__WHAT TO WORK ON__
What you return must match the records exactly, except that the pictures are gone.
== EXTRACTED MATERIAL
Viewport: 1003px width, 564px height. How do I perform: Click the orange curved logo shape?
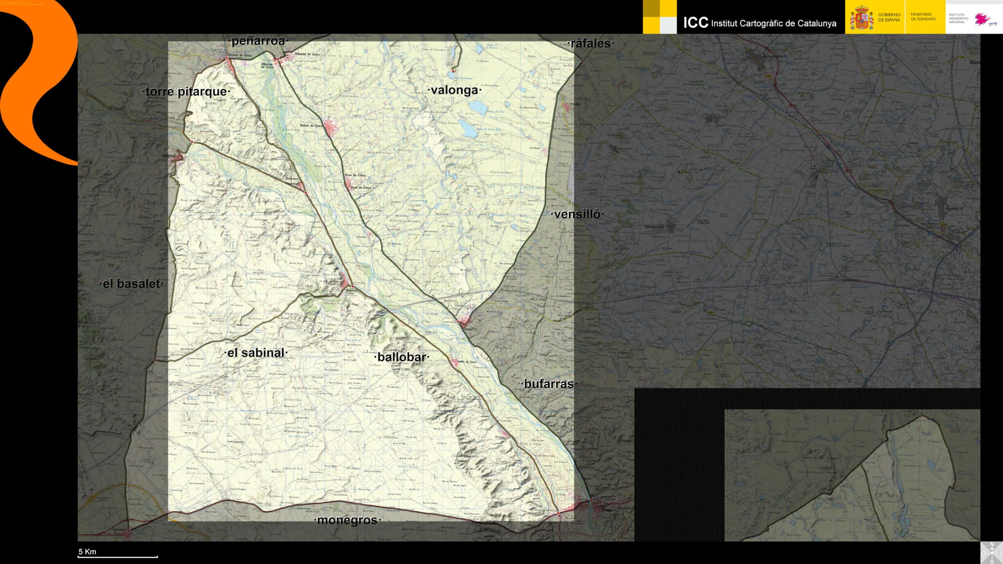tap(39, 82)
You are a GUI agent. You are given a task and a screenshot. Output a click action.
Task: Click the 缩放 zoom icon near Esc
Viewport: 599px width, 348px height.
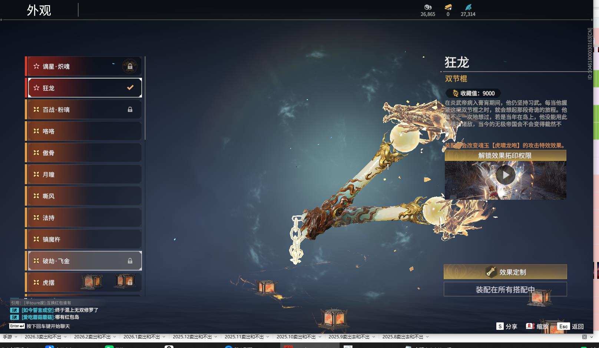coord(530,327)
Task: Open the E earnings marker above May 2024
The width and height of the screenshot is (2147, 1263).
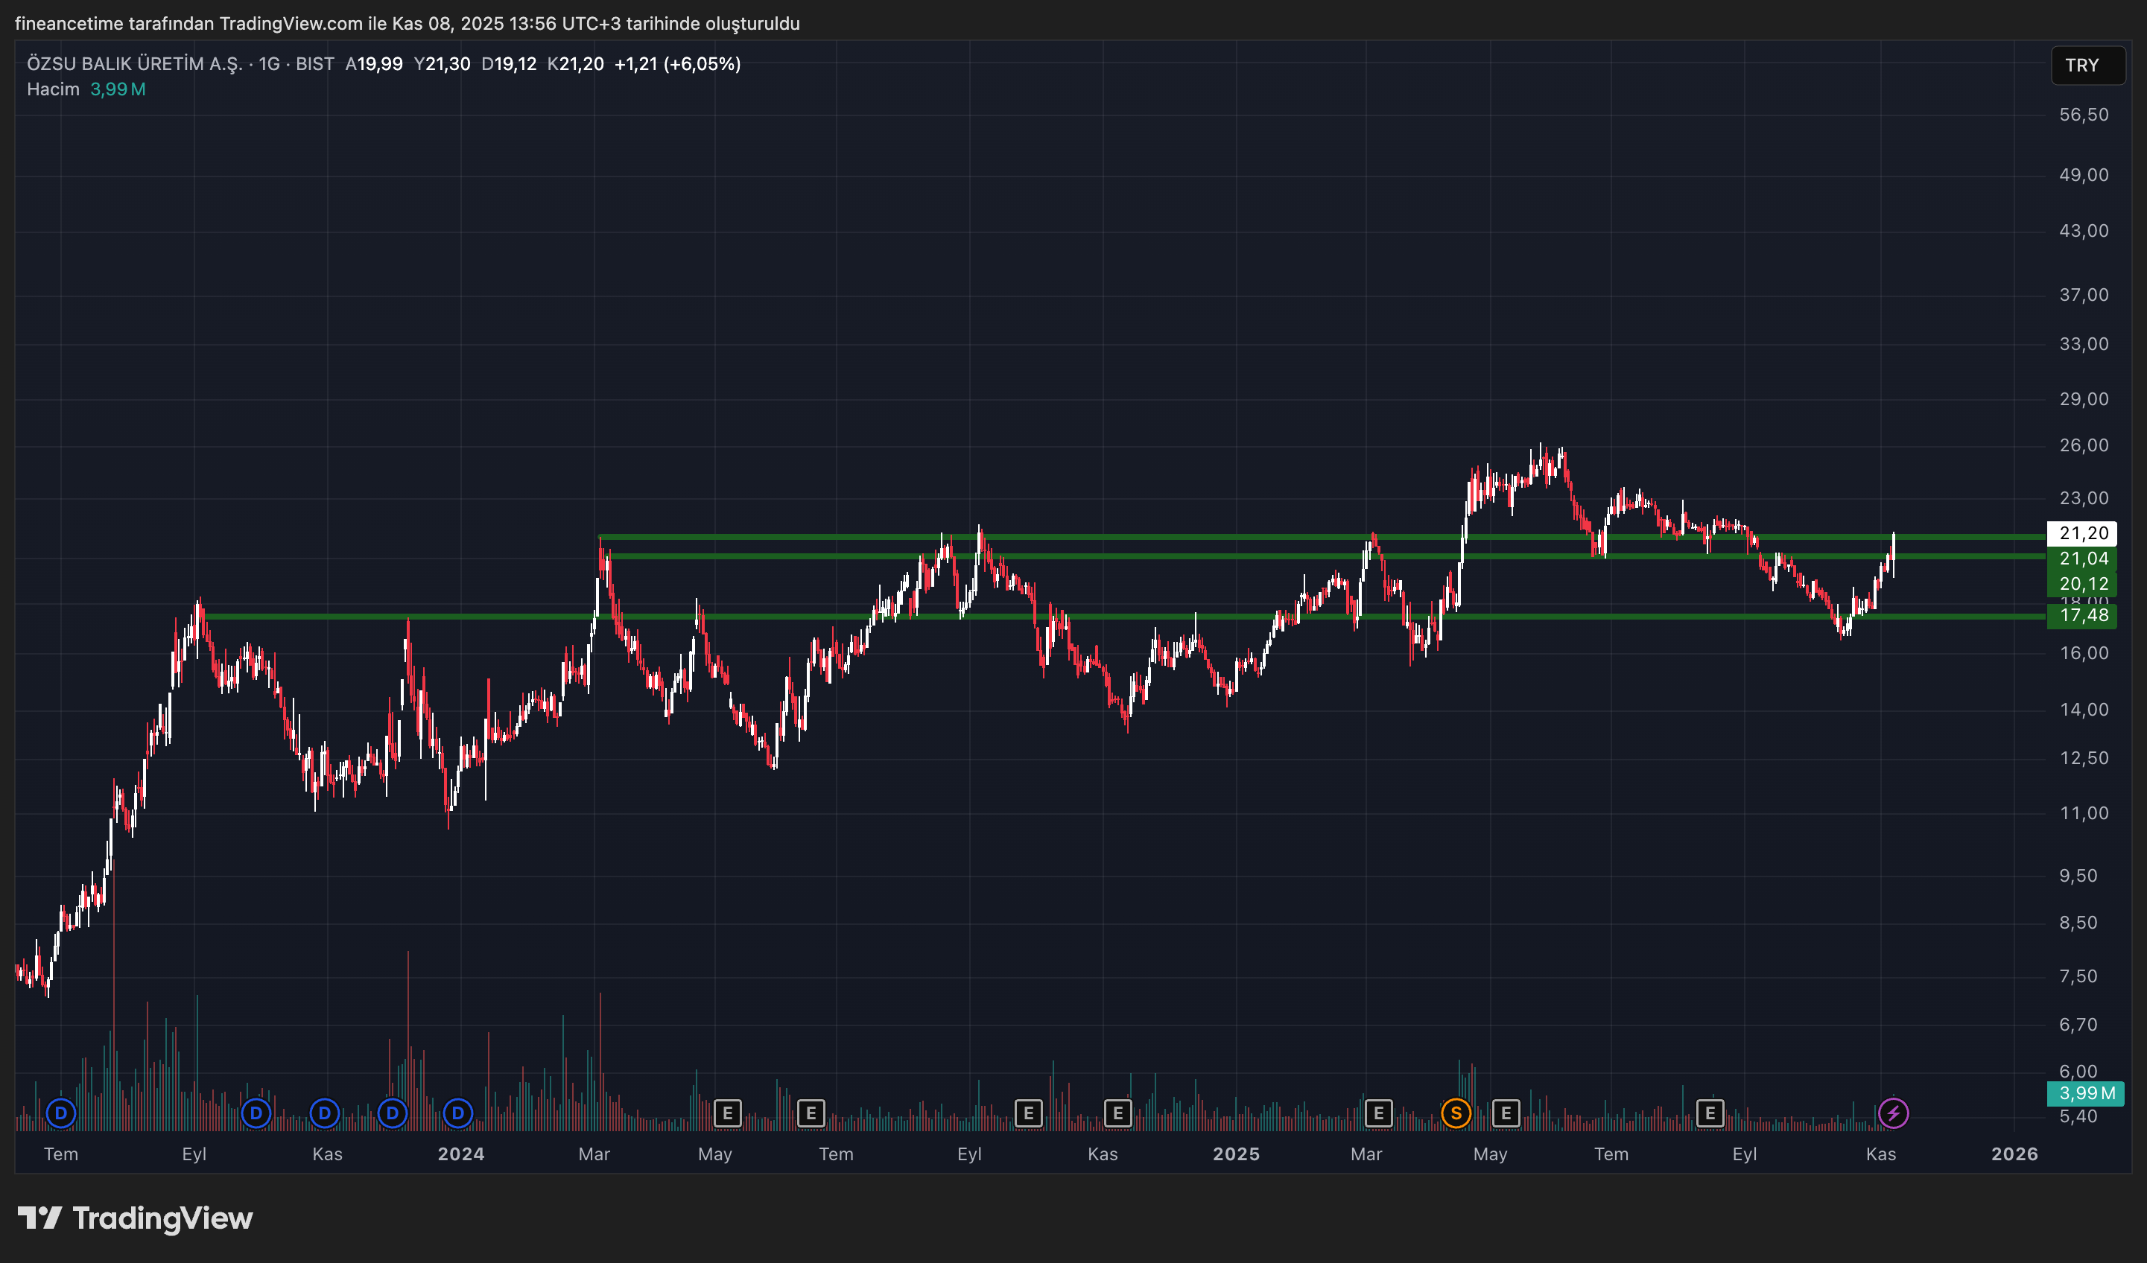Action: pyautogui.click(x=727, y=1113)
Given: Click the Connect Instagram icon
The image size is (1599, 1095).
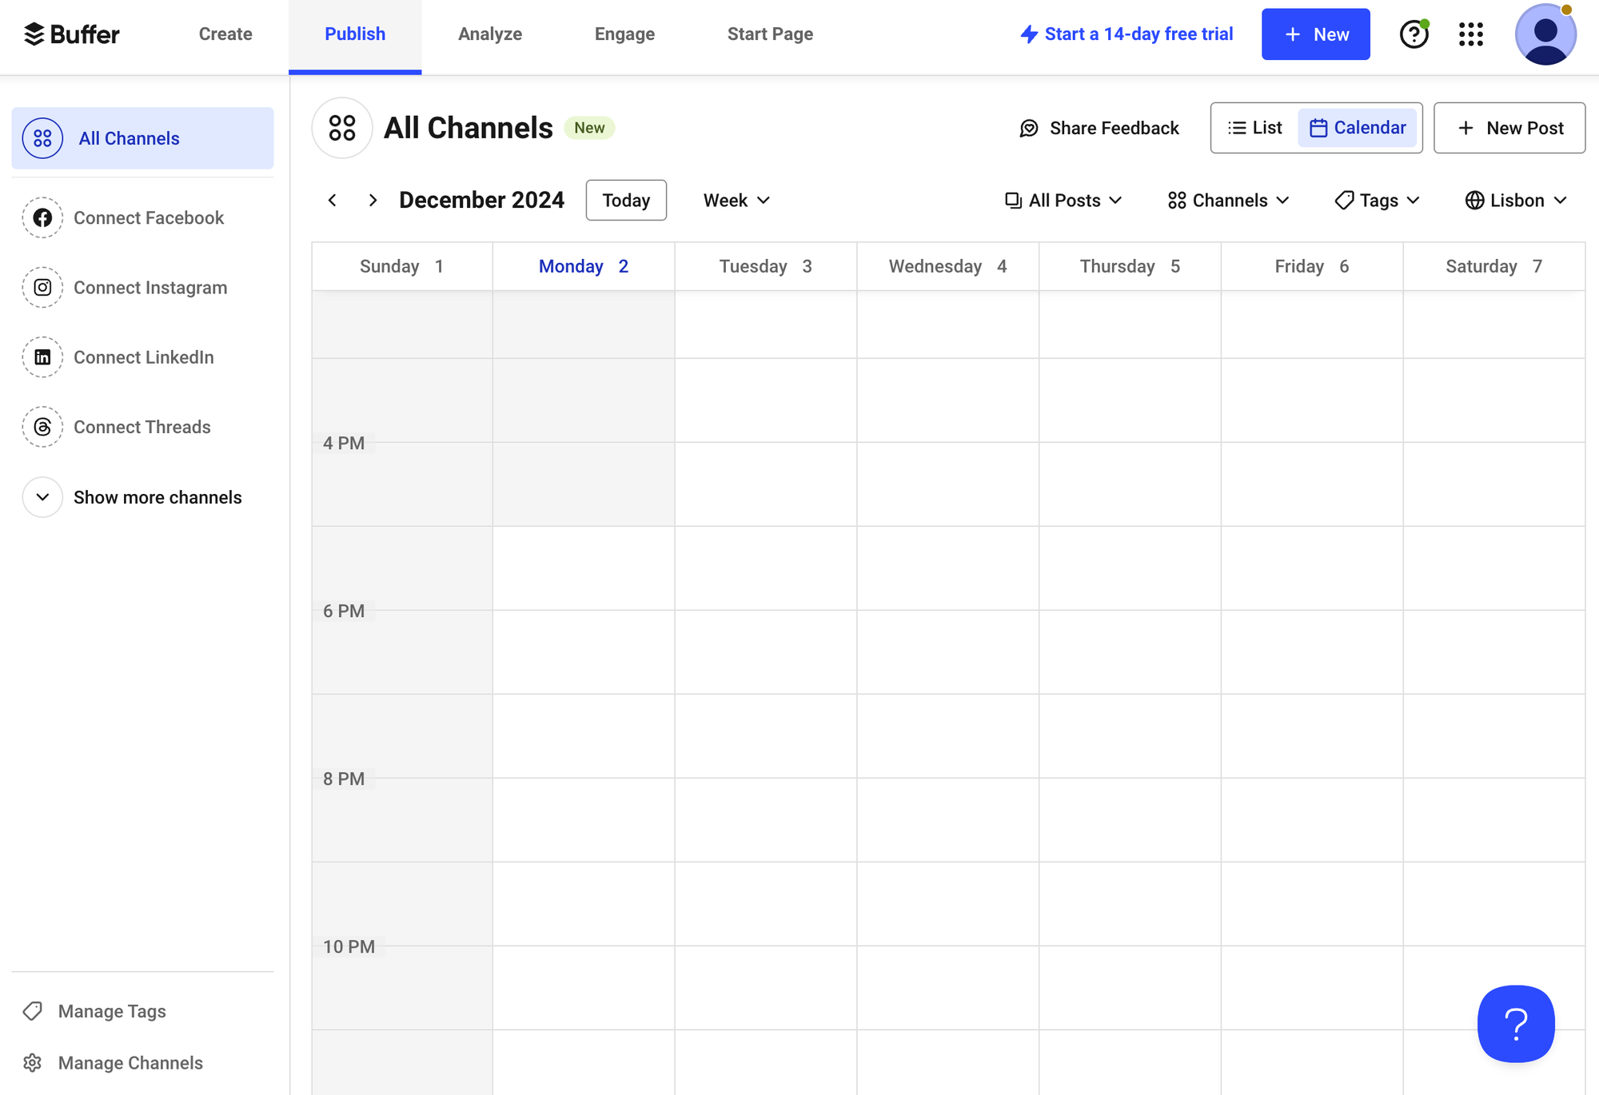Looking at the screenshot, I should coord(42,287).
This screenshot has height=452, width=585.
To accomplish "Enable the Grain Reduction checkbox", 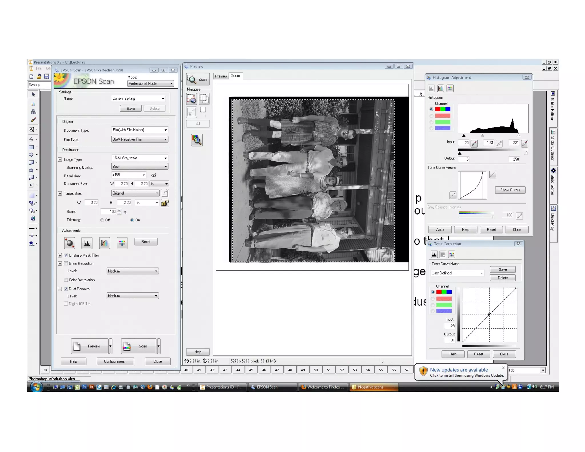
====
__TASK RESPONSE__
Viewport: 1003px width, 564px height. How do I perform: Click the orange curved logo shape?
tap(39, 82)
You are a GUI agent. You are given a task and a screenshot. Output a click action.
Task: Click the 缩放 zoom icon near Esc
Viewport: 599px width, 348px height.
coord(530,327)
Task: Open the E earnings marker above May 2024
The width and height of the screenshot is (2147, 1263).
Action: pyautogui.click(x=727, y=1113)
Given: Click the Connect Instagram icon
The image size is (1599, 1095).
Looking at the screenshot, I should coord(42,287).
This screenshot has height=452, width=585.
To accomplish "Enable the Grain Reduction checkbox", 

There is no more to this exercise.